# Chapter 3: DataFrames, Datasets, and Spark SQL

In this notebook, we will explore the DataFrames and Datasets concepts from Spark, as well as other aspects of the SQL API.

In [1]:
import org.apache.spark.sql.{functions => F}
import org.apache.spark.sql.Row

import org.apache.spark.sql.{functions=>F}


## Basic of Schemas: Creating DataFrames and Datasets

In this section, we will explore how to define an Schema, and how to use it to create DataFames and Datasets

### Creating a DataFrame Specifying the Schema

In [2]:
import org.apache.spark.sql.types.{StructType, StructField, IntegerType, StringType, ArrayType, MapType}
import org.apache.spark.sql.Row

In [3]:
val peopleSchema = new StructType(Array(StructField("id", IntegerType, true),
                                        StructField("name", StringType, true),
                                        StructField("age", IntegerType, true)))

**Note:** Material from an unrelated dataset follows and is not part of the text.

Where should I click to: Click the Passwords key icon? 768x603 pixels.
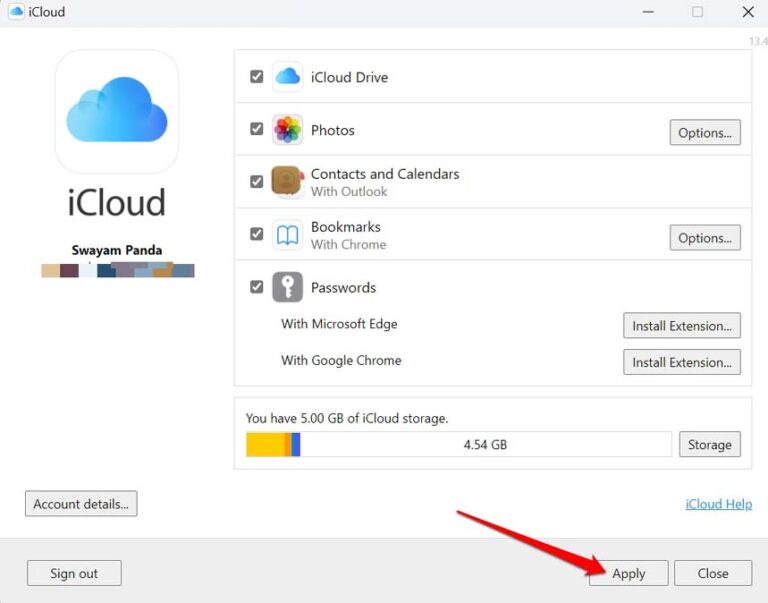coord(287,288)
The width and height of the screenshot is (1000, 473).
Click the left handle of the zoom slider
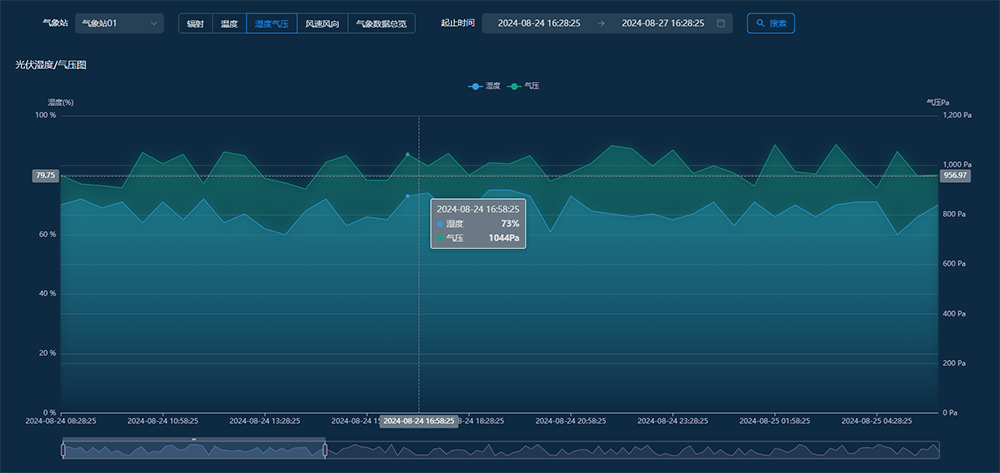pyautogui.click(x=63, y=451)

peopleSchema = StructType(StructField(id,IntegerType,true), StructField(name,StringType,true), StructField(age,IntegerType,true))


StructType(StructField(id,IntegerType,true), StructField(name,StringType,true), StructField(age,IntegerType,true))

In [4]:
val peopleData = sc.parallelize(Array((1,"John", 23), 
                                      (2,"Maria", 23), 
                                      (3,"Isabella", 25),
                                      (4,"Abe", 25),
                                      (5,"Connor", 47),
                                      (6,"Daniel", 19))).map(x => Row.fromTuple(x))

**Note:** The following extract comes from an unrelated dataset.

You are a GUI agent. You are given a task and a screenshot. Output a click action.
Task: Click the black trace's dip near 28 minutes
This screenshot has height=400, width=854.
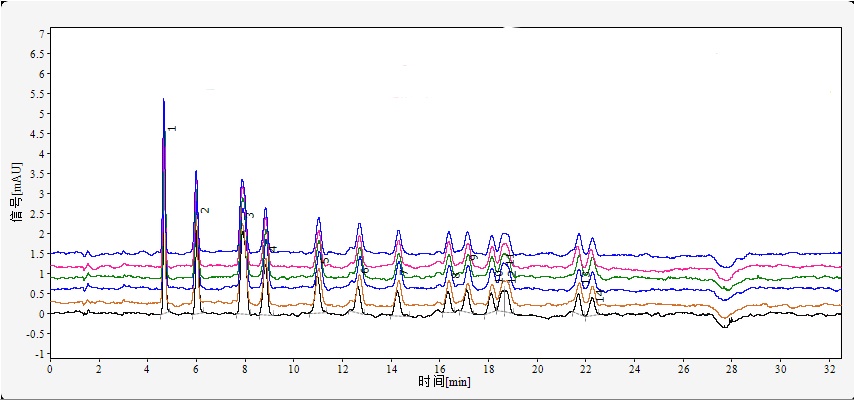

peopleData = MapPartitionsRDD[1] at map at <console>:36


MapPartitionsRDD[1] at map at <console>:36

In [5]:
val peopleDf = spark.createDataFrame(peopleData, peopleSchema)

peopleDf = [id: int, name: string ... 1 more field]


[id: int, name: string ... 1 more field]

In [6]:
peopleDf.show()

+---+--------+---+
| id|    name|age|
+---+--------+---+
|  1|    John| 23|
|  2|   Maria| 23|
|  3|Isabella| 25|
|  4|     Abe| 25|
|  5|  Connor| 47|
|  6|  Daniel| 19|
+---+--------+---+



### Creating a DataFrame without Specifying the Schema

In [7]:
val peopleDataTuple = sc.parallelize(Array((1,"John", 23), 
                                           (2,"Maria", 23), 
                                           (3,"Isabella", 25),
                                           (4,"Abe", 25),
                                           (5,"Connor", 47),
                                           (6,"Daniel", 19)))

peopleDataTuple = ParallelCollectionRDD[7] at parallelize at <console>:31


ParallelCollectionRDD[7] at parallelize at <console>:31

In [8]:
val peopleDfNoSchema = spark.createDataFrame(peopleDataTuple)

peopleDfNoSchema = [_1: int, _2: string ... 1 more field]


[_1: int, _2: string ... 1 more field]

In [9]:
peopleDfNoSchema.show()

+---+--------+---+
| _1|      _2| _3|
+---+--------+---+
|  1|    John| 23|
|  2|   Maria| 23|
|  3|Isabella| 25|
|  4|     Abe| 25|
|  5|  Connor| 47|
|  6|  Daniel| 19|
+---+--------+---+



### Creating a Dataset / DataFrame from Case Clases

In [10]:
case class Person(id: Integer, Name: String, Age: Integer)

defined class Person


In [11]:
val dataCaseClasses = sc.parallelize(Array(Person(1,"John", 23), Person(2,"Maria", 23),
                                           Person(3,"Isabella", 25), Person(4,"Abe", 25),
                                           Person(5,"Connor", 47), Person(6,"Daniel", 19)))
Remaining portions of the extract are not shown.